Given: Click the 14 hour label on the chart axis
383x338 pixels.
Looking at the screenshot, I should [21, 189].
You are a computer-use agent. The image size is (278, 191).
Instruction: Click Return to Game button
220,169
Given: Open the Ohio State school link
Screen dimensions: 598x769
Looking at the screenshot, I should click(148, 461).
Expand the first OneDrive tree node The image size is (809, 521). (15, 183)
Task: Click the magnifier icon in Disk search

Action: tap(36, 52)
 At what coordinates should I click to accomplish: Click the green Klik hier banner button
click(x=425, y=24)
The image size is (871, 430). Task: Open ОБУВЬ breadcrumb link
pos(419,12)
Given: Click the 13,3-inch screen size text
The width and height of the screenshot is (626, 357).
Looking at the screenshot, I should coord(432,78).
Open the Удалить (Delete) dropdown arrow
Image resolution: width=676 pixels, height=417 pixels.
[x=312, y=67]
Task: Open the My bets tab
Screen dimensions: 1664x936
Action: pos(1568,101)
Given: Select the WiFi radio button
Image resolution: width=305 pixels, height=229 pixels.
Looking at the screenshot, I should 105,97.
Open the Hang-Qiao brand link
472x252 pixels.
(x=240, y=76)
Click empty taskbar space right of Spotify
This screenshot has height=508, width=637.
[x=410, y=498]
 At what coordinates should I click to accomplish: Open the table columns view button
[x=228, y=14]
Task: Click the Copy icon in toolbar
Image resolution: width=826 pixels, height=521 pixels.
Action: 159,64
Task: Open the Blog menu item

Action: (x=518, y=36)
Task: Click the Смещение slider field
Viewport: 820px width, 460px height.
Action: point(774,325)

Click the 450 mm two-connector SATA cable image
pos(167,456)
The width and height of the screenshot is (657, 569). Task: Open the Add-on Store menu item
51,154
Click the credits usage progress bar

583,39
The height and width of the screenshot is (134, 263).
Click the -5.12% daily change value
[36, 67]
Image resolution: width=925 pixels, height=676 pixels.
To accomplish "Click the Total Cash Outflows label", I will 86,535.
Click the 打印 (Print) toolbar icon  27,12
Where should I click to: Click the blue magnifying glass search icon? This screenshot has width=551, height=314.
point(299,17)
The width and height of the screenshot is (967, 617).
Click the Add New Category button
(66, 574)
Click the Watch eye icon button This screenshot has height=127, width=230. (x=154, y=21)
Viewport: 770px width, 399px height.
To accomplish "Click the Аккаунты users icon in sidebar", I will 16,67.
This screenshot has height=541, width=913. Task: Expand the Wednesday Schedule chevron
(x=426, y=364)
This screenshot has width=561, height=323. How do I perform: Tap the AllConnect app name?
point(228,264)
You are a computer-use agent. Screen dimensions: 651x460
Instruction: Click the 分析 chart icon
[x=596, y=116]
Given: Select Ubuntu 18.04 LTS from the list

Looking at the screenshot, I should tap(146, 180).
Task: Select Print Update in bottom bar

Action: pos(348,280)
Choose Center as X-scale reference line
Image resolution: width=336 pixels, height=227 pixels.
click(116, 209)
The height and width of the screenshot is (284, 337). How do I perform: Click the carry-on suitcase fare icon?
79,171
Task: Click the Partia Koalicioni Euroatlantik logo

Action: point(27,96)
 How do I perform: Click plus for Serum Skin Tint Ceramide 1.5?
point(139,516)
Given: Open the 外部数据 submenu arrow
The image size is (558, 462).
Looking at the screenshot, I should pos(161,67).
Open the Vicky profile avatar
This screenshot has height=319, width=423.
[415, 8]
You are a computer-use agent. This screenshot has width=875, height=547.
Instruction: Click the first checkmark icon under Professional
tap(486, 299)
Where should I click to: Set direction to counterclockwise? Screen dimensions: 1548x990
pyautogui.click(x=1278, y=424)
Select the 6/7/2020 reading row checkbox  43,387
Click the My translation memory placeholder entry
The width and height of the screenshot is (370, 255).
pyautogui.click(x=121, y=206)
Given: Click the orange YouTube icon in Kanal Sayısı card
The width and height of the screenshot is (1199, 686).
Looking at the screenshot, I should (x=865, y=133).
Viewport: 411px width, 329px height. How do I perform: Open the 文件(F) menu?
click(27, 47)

### What you should do
Please repeat the listing word for word.

### Result of the task
Given: Click the 14 hour label on the chart axis
383x338 pixels.
Looking at the screenshot, I should [21, 189].
You are a computer-use agent. The image size is (278, 191).
Instruction: Click Return to Game button
220,169
Given: Open the Ohio State school link
Screen dimensions: 598x769
Looking at the screenshot, I should click(148, 461).
Expand the first OneDrive tree node The image size is (809, 521). (15, 183)
Task: Click the magnifier icon in Disk search

Action: tap(36, 52)
 At what coordinates should I click to accomplish: Click the green Klik hier banner button
click(x=425, y=24)
The image size is (871, 430). Task: Open ОБУВЬ breadcrumb link
pos(419,12)
Given: Click the 13,3-inch screen size text
The width and height of the screenshot is (626, 357).
Looking at the screenshot, I should coord(432,78).
Open the Удалить (Delete) dropdown arrow
Image resolution: width=676 pixels, height=417 pixels.
[x=312, y=67]
Task: Open the My bets tab
Screen dimensions: 1664x936
Action: pos(1568,101)
Given: Select the WiFi radio button
Image resolution: width=305 pixels, height=229 pixels.
Looking at the screenshot, I should 105,97.
Open the Hang-Qiao brand link
472x252 pixels.
(x=240, y=76)
Click empty taskbar space right of Spotify
This screenshot has height=508, width=637.
[x=410, y=498]
 At what coordinates should I click to accomplish: Open the table columns view button
[x=228, y=14]
Task: Click the Copy icon in toolbar
Image resolution: width=826 pixels, height=521 pixels.
Action: 159,64
Task: Open the Blog menu item

Action: (x=518, y=36)
Task: Click the Смещение slider field
Viewport: 820px width, 460px height.
Action: point(774,325)

Click the 450 mm two-connector SATA cable image
pos(167,456)
The width and height of the screenshot is (657, 569). Task: Open the Add-on Store menu item
51,154
Click the credits usage progress bar

583,39
The height and width of the screenshot is (134, 263).
Click the -5.12% daily change value
[36, 67]
Image resolution: width=925 pixels, height=676 pixels.
To accomplish "Click the Total Cash Outflows label", I will 86,535.
Click the 打印 (Print) toolbar icon  27,12
Where should I click to: Click the blue magnifying glass search icon? This screenshot has width=551, height=314.
point(299,17)
The width and height of the screenshot is (967, 617).
Click the Add New Category button
(66, 574)
Click the Watch eye icon button This screenshot has height=127, width=230. (x=154, y=21)
Viewport: 770px width, 399px height.
To accomplish "Click the Аккаунты users icon in sidebar", I will 16,67.
This screenshot has height=541, width=913. Task: Expand the Wednesday Schedule chevron
(x=426, y=364)
This screenshot has width=561, height=323. How do I perform: Tap the AllConnect app name?
point(228,264)
You are a computer-use agent. Screen dimensions: 651x460
Instruction: Click the 分析 chart icon
[x=596, y=116]
Given: Select Ubuntu 18.04 LTS from the list

Looking at the screenshot, I should tap(146, 180).
Task: Select Print Update in bottom bar

Action: pos(348,280)
Choose Center as X-scale reference line
Image resolution: width=336 pixels, height=227 pixels.
click(116, 209)
The height and width of the screenshot is (284, 337). How do I perform: Click the carry-on suitcase fare icon?
79,171
Task: Click the Partia Koalicioni Euroatlantik logo

Action: point(27,96)
 How do I perform: Click plus for Serum Skin Tint Ceramide 1.5?
point(139,516)
Given: Open the 外部数据 submenu arrow
The image size is (558, 462).
Looking at the screenshot, I should pos(161,67).
Open the Vicky profile avatar
This screenshot has height=319, width=423.
[415, 8]
You are a computer-use agent. This screenshot has width=875, height=547.
Instruction: Click the first checkmark icon under Professional
tap(486, 299)
Where should I click to: Set direction to counterclockwise? Screen dimensions: 1548x990
pyautogui.click(x=1278, y=424)
Select the 6/7/2020 reading row checkbox  43,387
Click the My translation memory placeholder entry
The width and height of the screenshot is (370, 255).
pyautogui.click(x=121, y=206)
Given: Click the orange YouTube icon in Kanal Sayısı card
The width and height of the screenshot is (1199, 686).
Looking at the screenshot, I should (x=865, y=133).
Viewport: 411px width, 329px height. How do I perform: Open the 文件(F) menu?
click(27, 47)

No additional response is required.